(Stored data)
»»
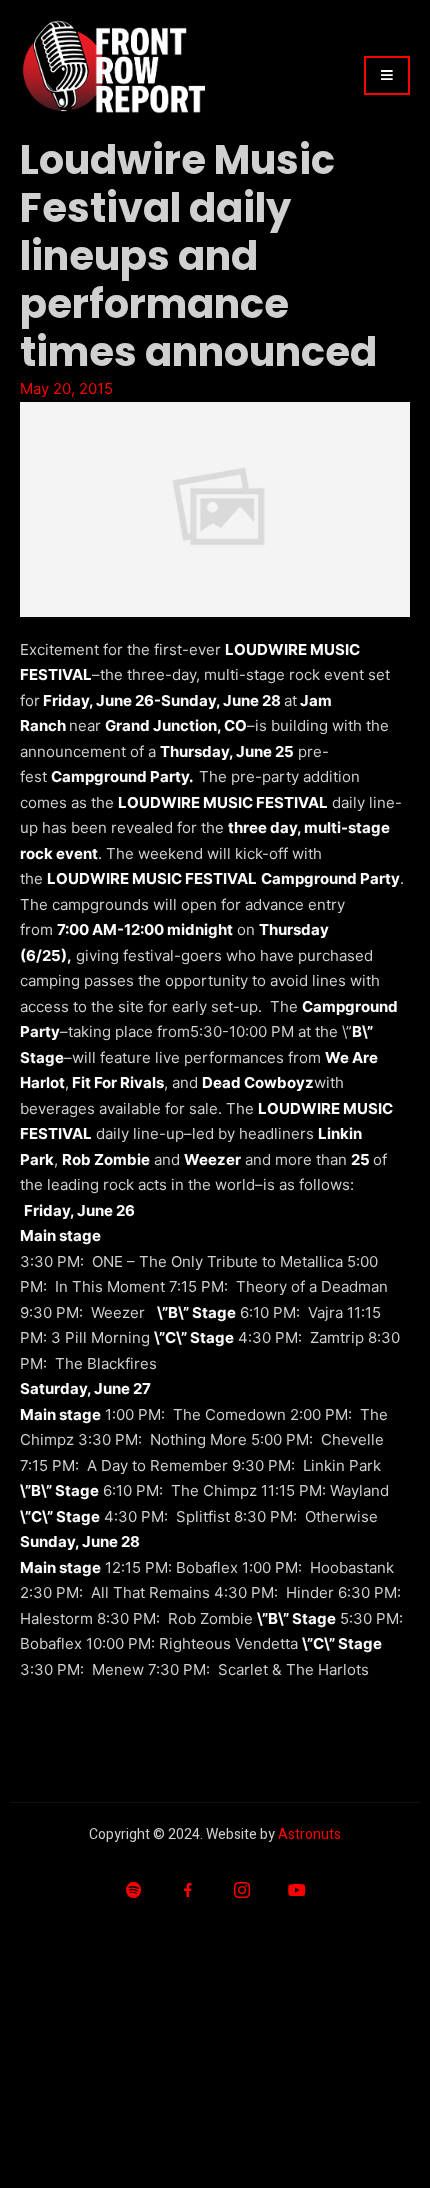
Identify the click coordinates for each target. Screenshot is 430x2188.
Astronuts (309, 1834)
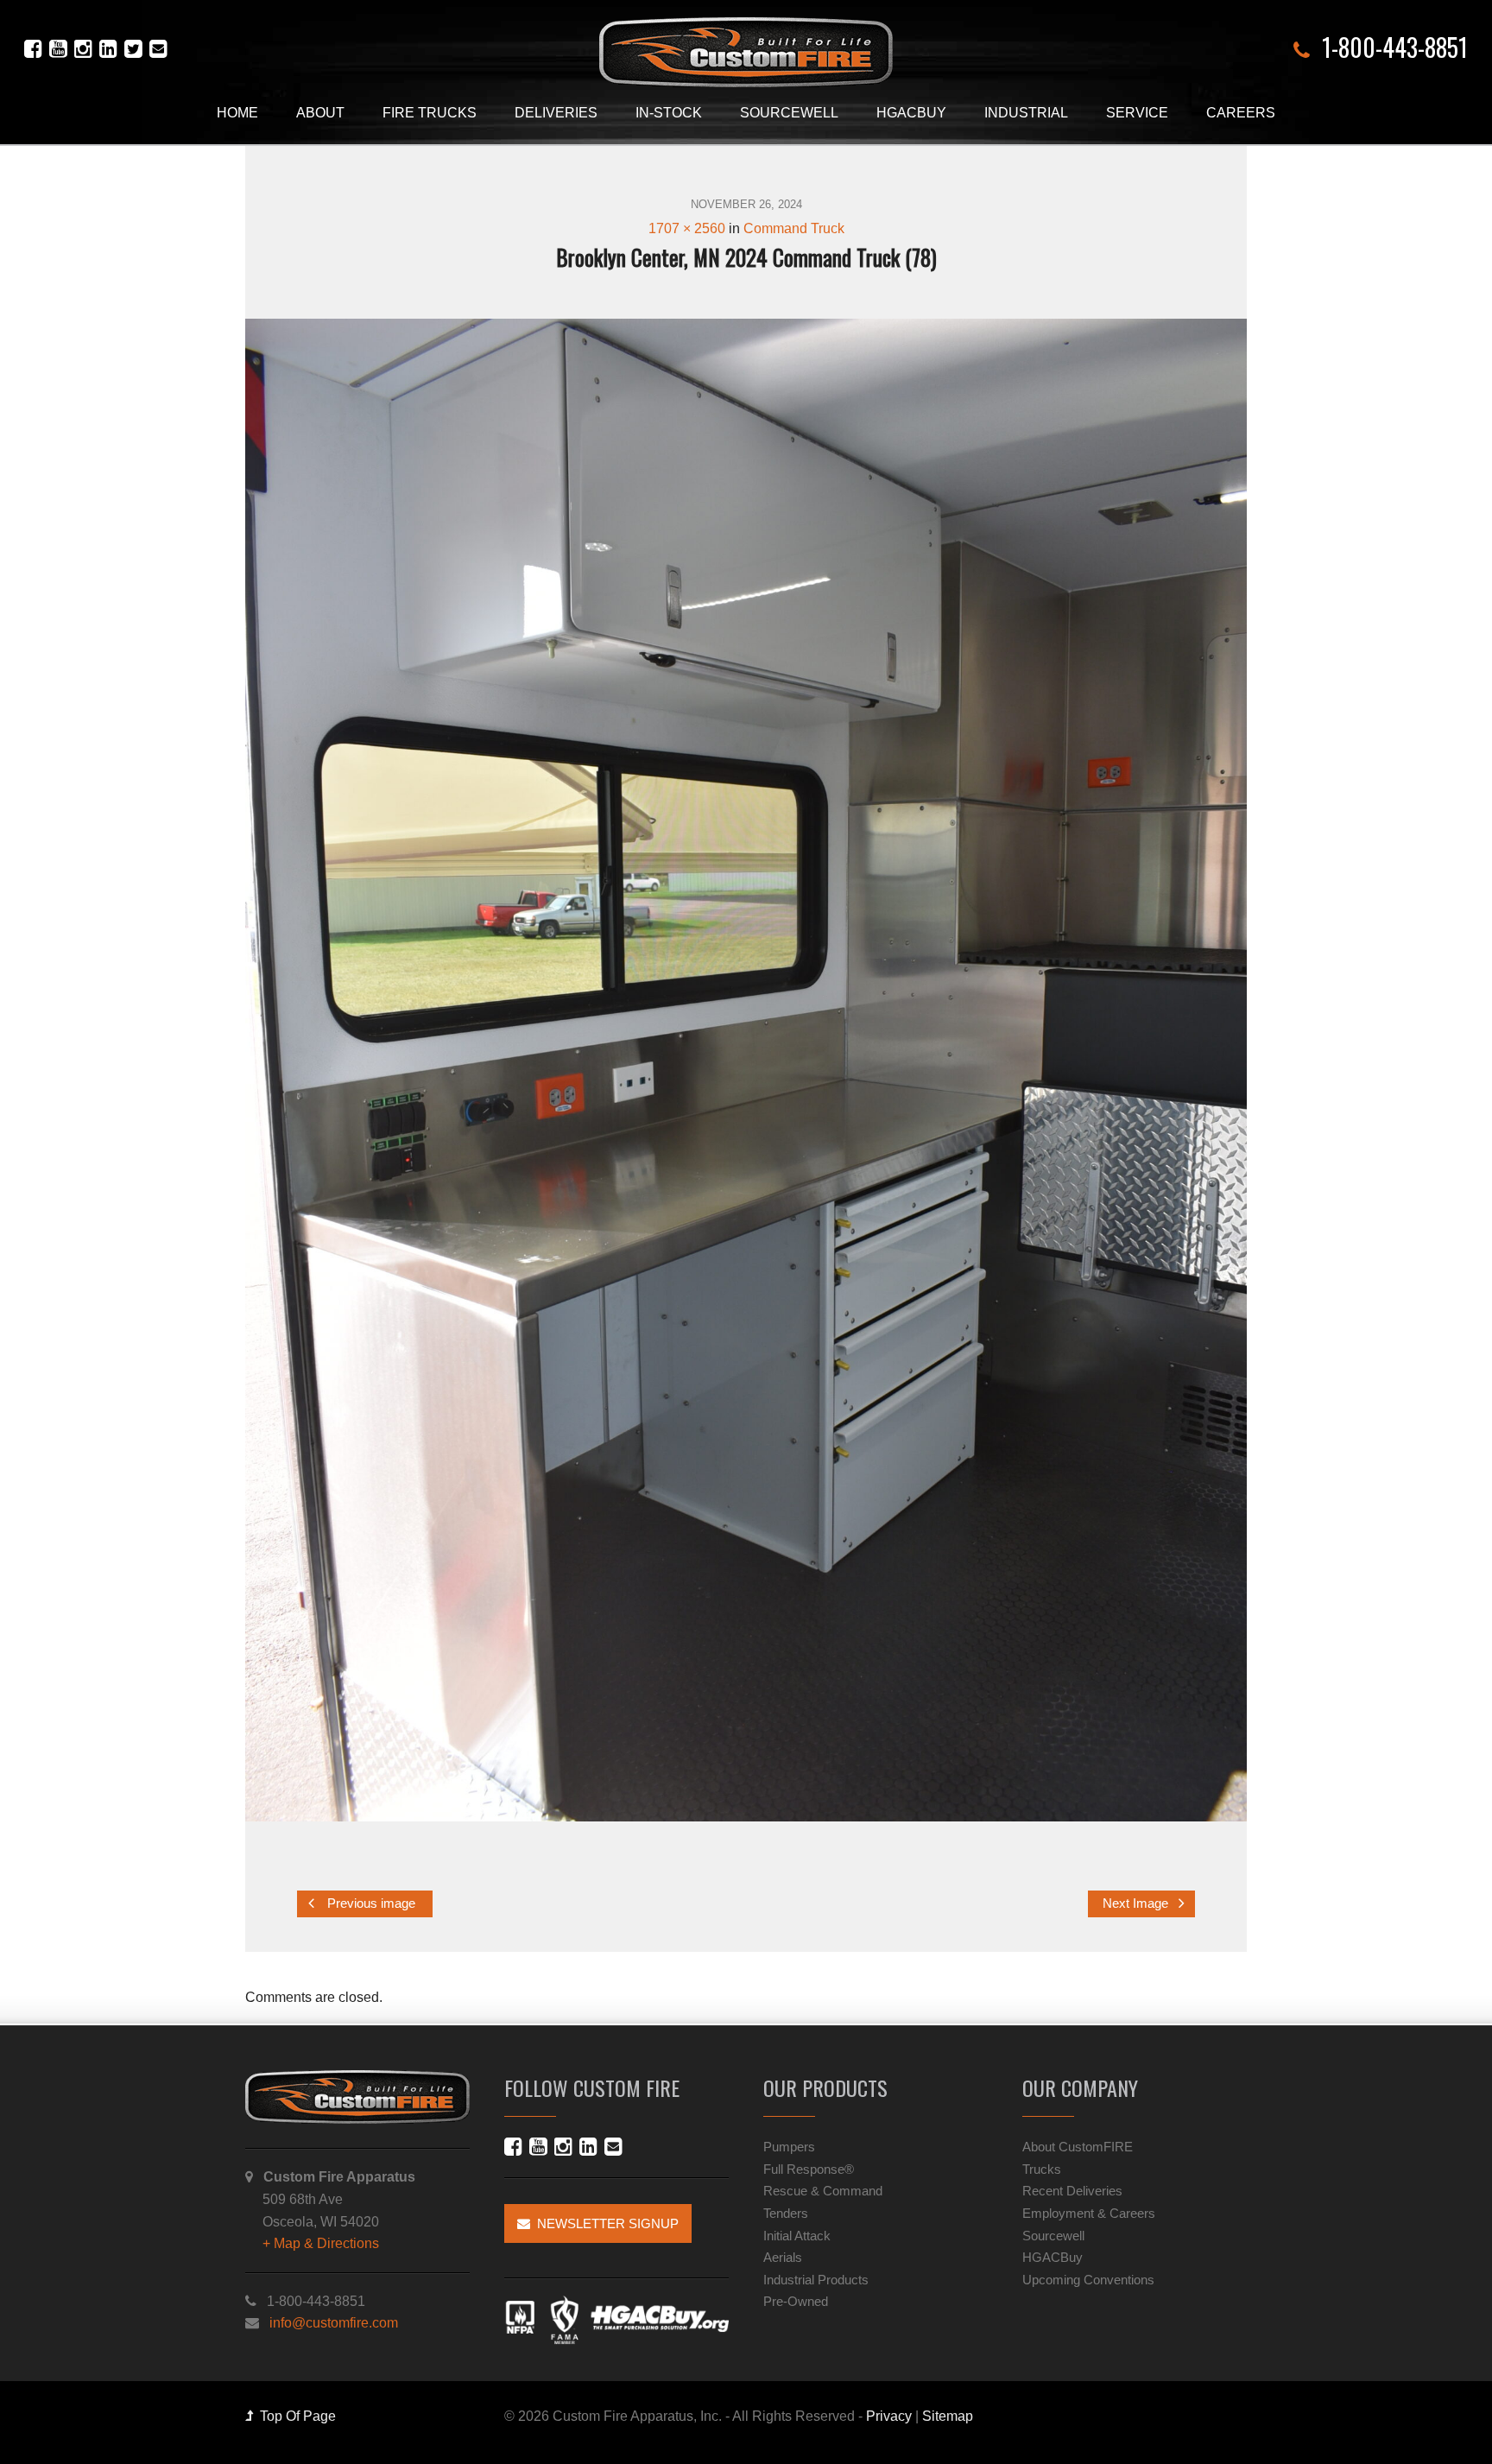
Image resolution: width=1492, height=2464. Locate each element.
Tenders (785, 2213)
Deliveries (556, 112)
««
• [Assignment] A verbatim copy is needed of the lines running from the line with "Astronuts (309, 1834)" to the end of the data above, both included. Keep the pictures out of it.

• [Response to the task]
Astronuts (309, 1834)
Image resolution: width=1492, height=2464. Locate each element.
Tenders (785, 2213)
Deliveries (556, 112)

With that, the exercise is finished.